Ces signataires ont tous fait partie du panthéon marocain : grands résistants avant l'Indépendance, ils sont restés depuis lors des symboles du Maroc libre et des hommes clés dans la création du Maroc nouveau. Parmi ces héros figurent Bouchta Jamaï, Ahmed Mekouar, Ahmed Balafrej, Ahmed Bahnini, Mohammed El Bekkali, Boubker Sbihi et Jilali Bennani, pour n'en citer que quelques-uns... Histoire : La Conférence d'Anfa, le début de la fin Alors que le Manifeste du 11 janvier demeure le premier acte juridique national d'indépendance, la Conférence d'Anfa est, quant à elle, le premier acte diplomatique international pour la libération du Maroc du joug du Protectorat. Cet événement, qui a posé les jalons du Royaume post-colonial, s'est déroulé du 14 au 24 janvier 1943.

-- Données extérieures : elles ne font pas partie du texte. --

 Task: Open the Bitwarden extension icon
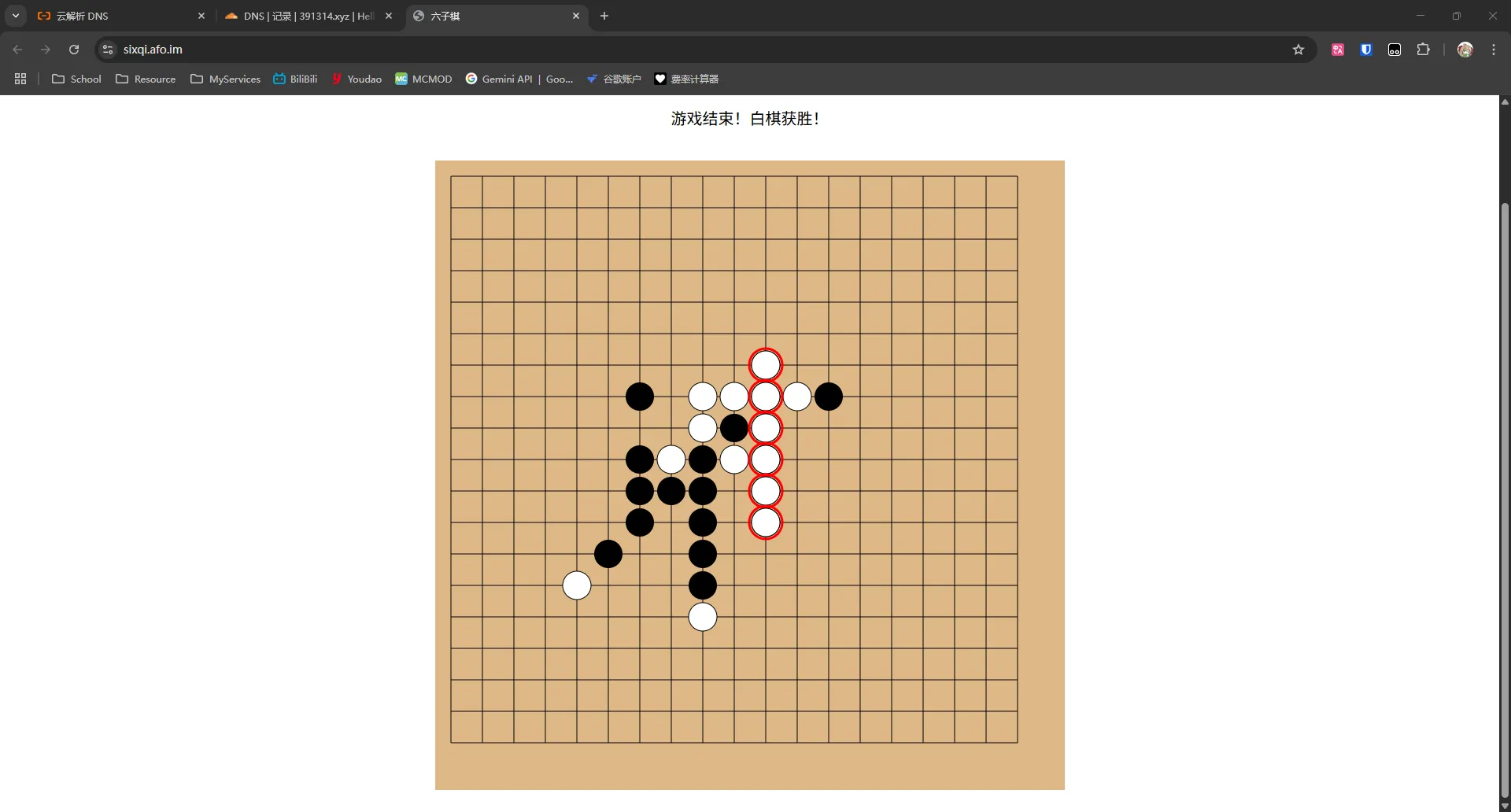(x=1366, y=50)
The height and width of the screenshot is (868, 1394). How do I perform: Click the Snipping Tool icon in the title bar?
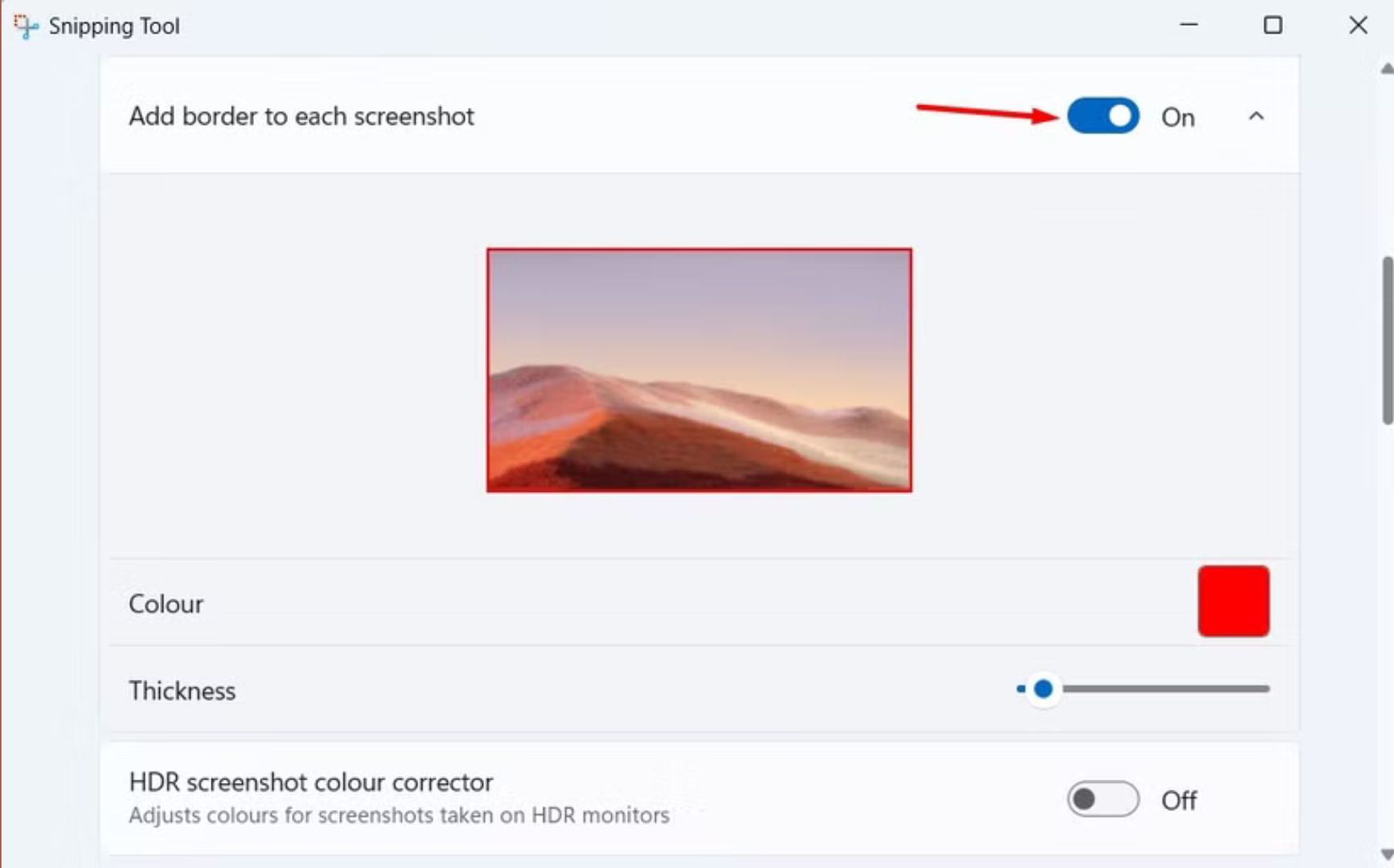point(25,24)
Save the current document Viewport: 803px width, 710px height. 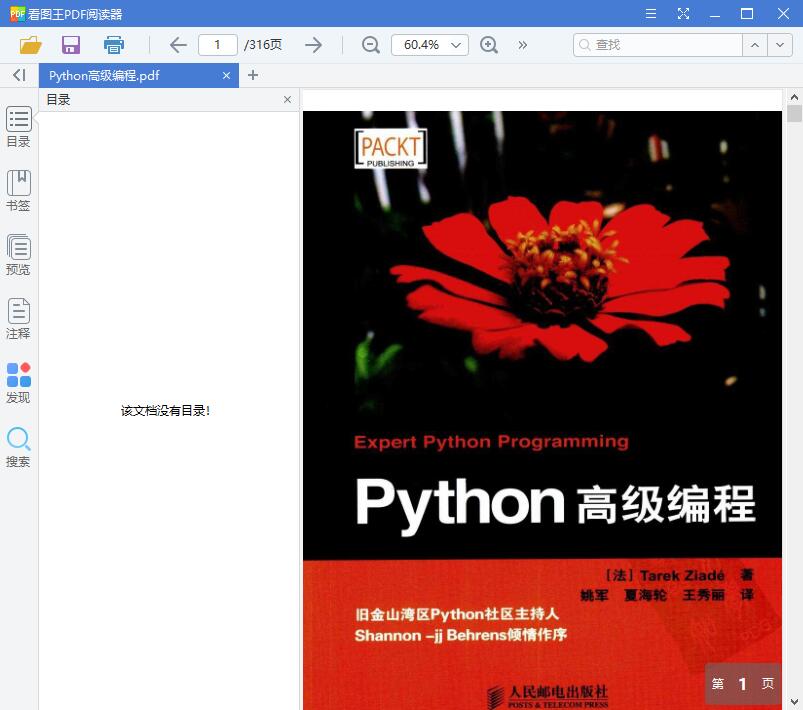(x=70, y=45)
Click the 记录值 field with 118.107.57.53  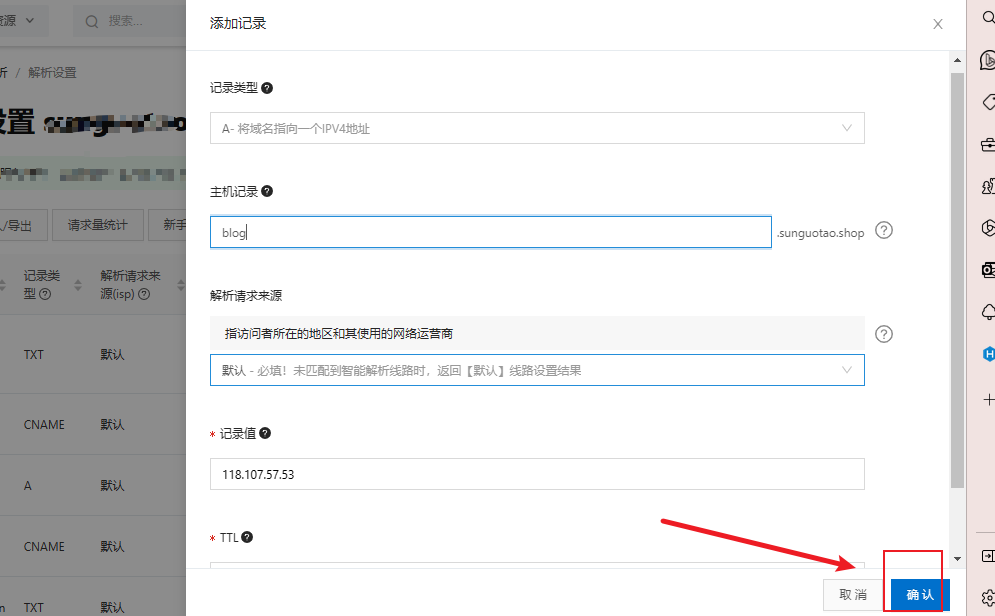pos(537,474)
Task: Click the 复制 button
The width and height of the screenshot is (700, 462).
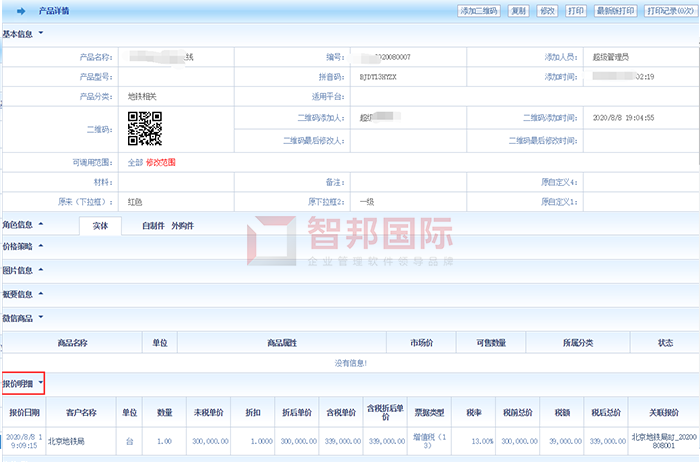Action: click(x=518, y=11)
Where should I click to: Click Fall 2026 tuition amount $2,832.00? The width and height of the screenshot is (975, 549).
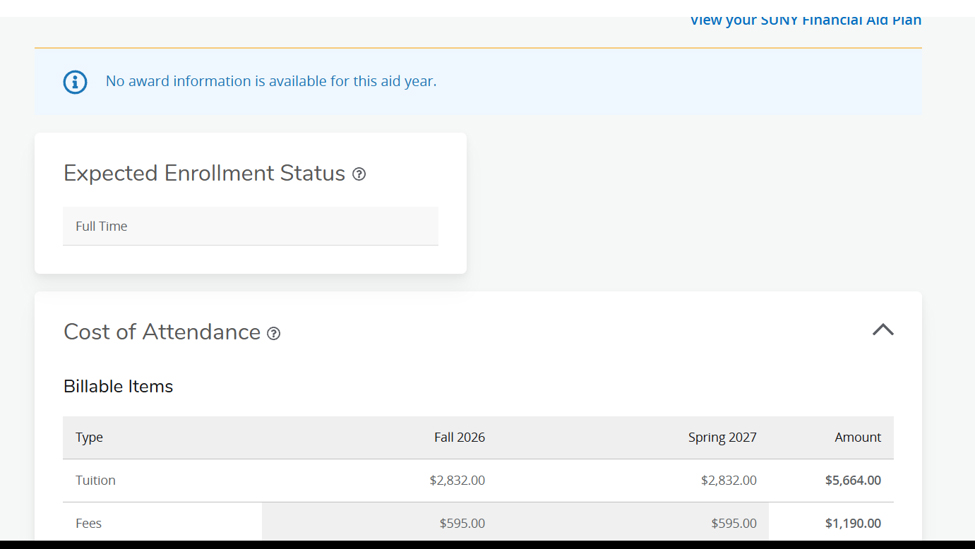pyautogui.click(x=457, y=480)
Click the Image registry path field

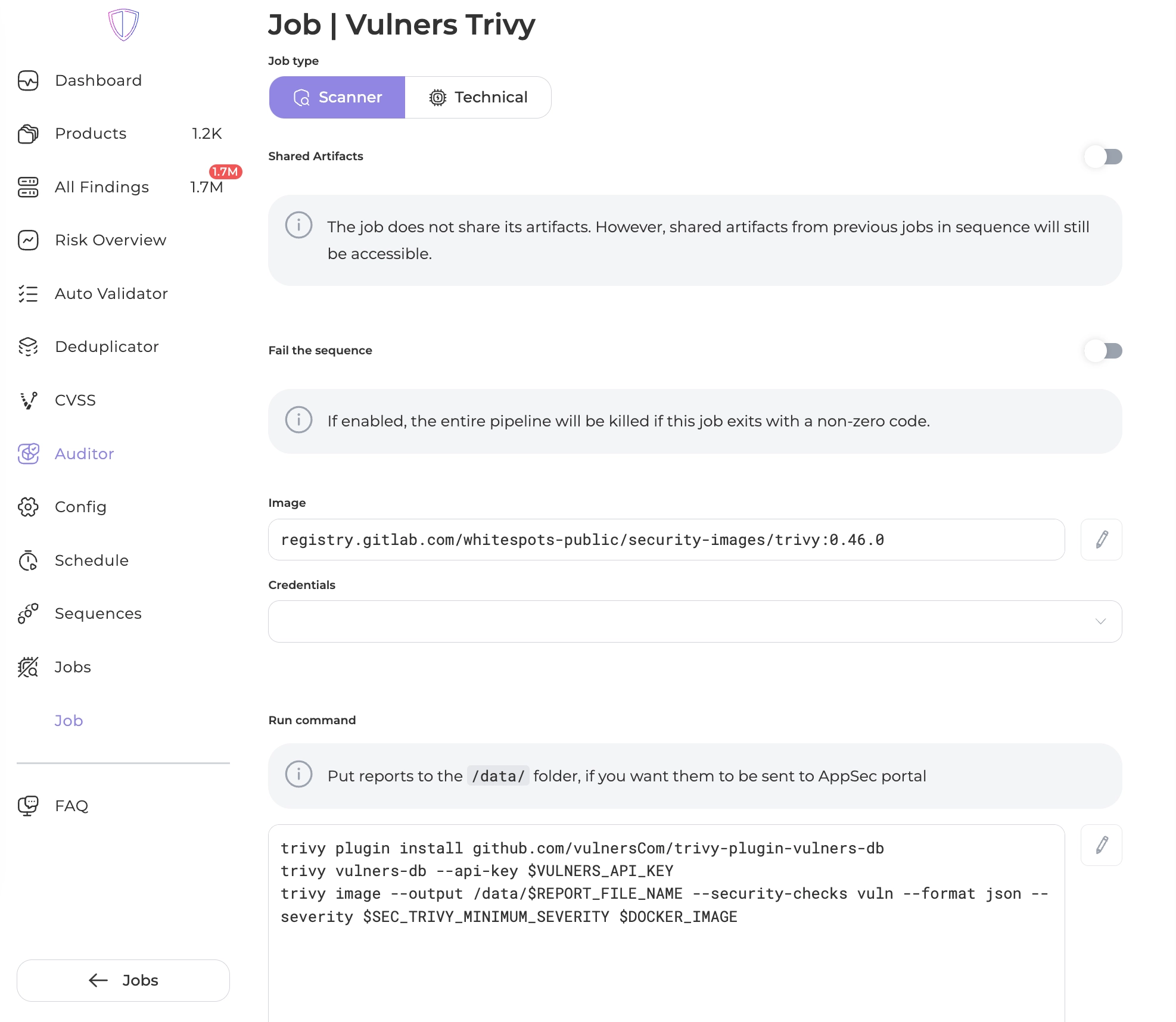click(x=666, y=540)
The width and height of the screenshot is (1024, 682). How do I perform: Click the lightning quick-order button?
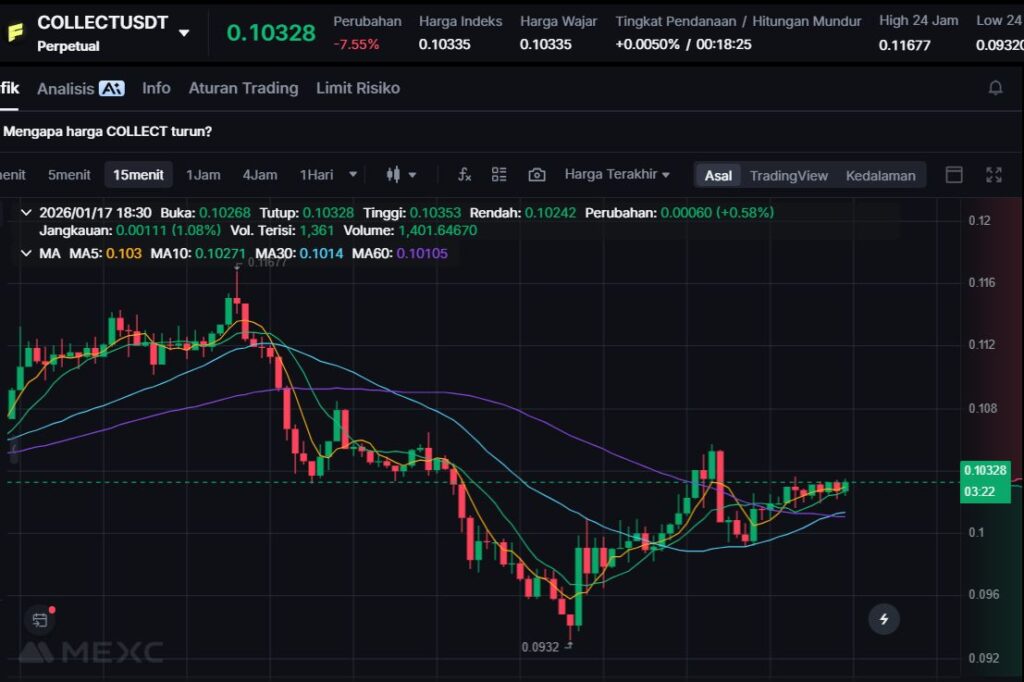click(x=883, y=619)
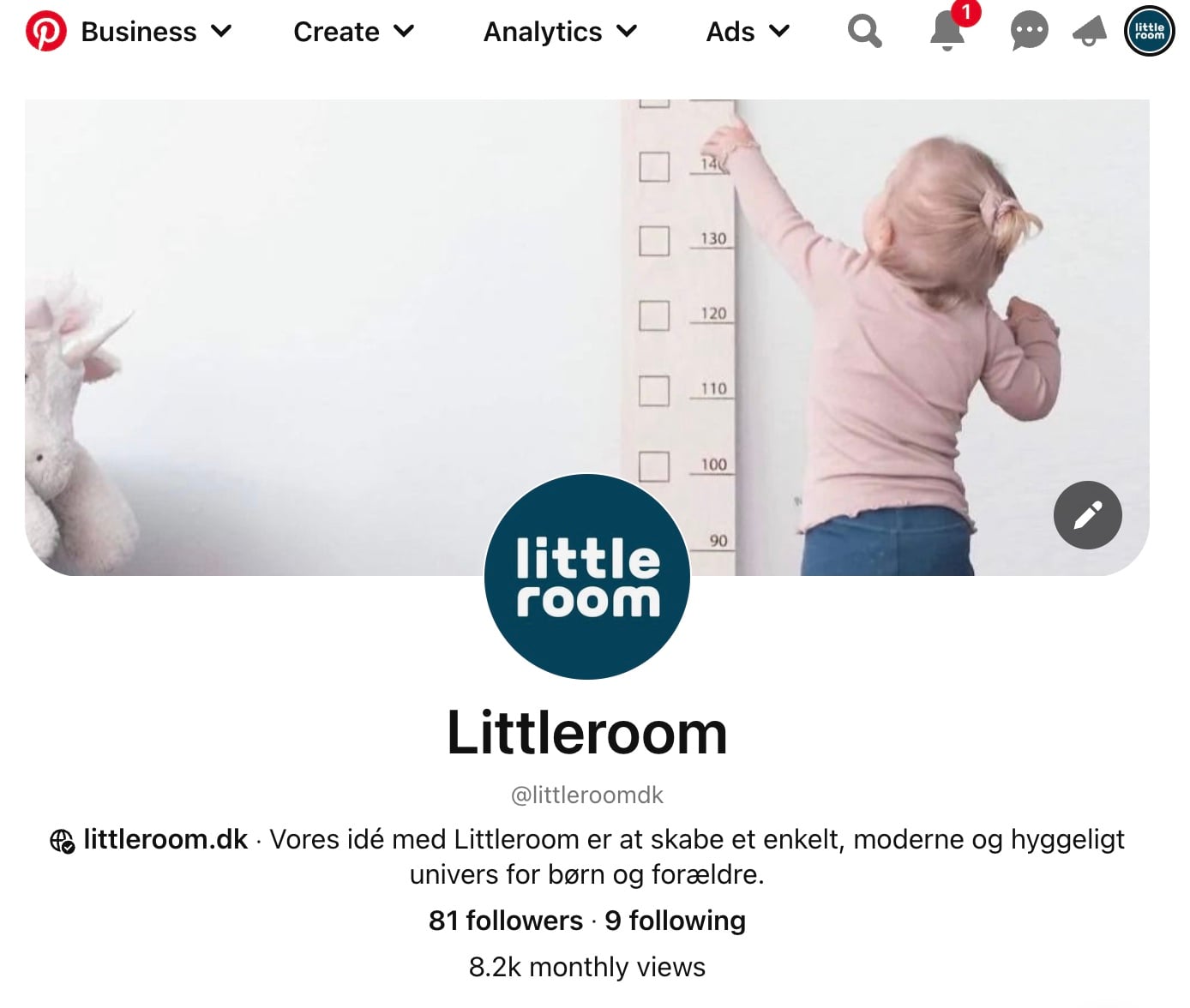Click the Pinterest logo icon
1190x1008 pixels.
45,32
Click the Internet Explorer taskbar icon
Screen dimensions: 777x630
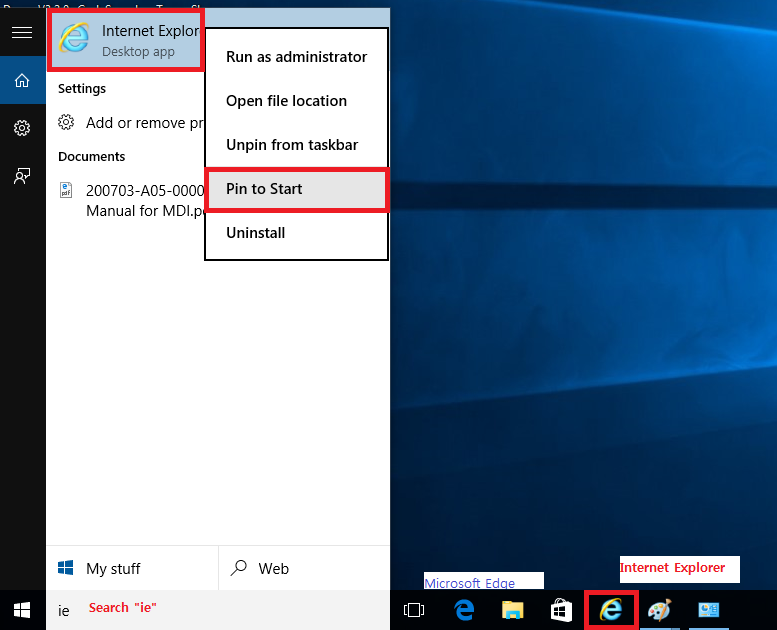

Portant le nom de l'hôtel où elle s'est déroulée, la Conférence, qui a accueilli les réunions des futurs vainqueurs de la Seconde Guerre mondiale, a été décisive à la fois pour l'issue de la plus grande guerre de notre temps, la Seconde Guerre mondiale, et pour le recouvrement de l'indépendance du Maroc.
En se rendant à Casablanca, les Alliés (Etats-Unis, Grande-Bretagne et France) avaient pour objectif de dresser des plans crédibles pour une issue victorieuse de la guerre et de s'ancrer dans le nouvel ordre qui déterminerait l'équilibre du pouvoir mondial. Mais l'individualisme politique de la France du Résident Eirik Labonne en a voulu autrement.
"Lorsque les Etats-Unis ont compris que le principal intérêt stratégique de la France était de faire du Maroc un prolongement de l'Hexagone européen, sans tenir compte de ses intérêts communs avec ses propres alliés, Roosevelt a préféré écrire une nouvelle page au Maroc, avec le Maroc, celle de l'indépendance et de l'autodétermination du Royaume", explique l'historien Noureddine Belhaddad, spécialiste de la politique étrangère marocaine.
Ainsi, note notre interlocuteur, feu SM Mohammed V, le Sultan d'alors, Sidi Mohammed ben Youssef, ayant adhéré aux Alliés dans la riposte initiale contre le nazisme et le fascisme, a profité du capital compassionnel dont jouissait le Royaume pour mobiliser des soutiens de toutes parts, notamment des Etats-Unis, autour de son choix de négocier avec les puissances occidentales pour libérer le Maroc des chaînes du colonialisme.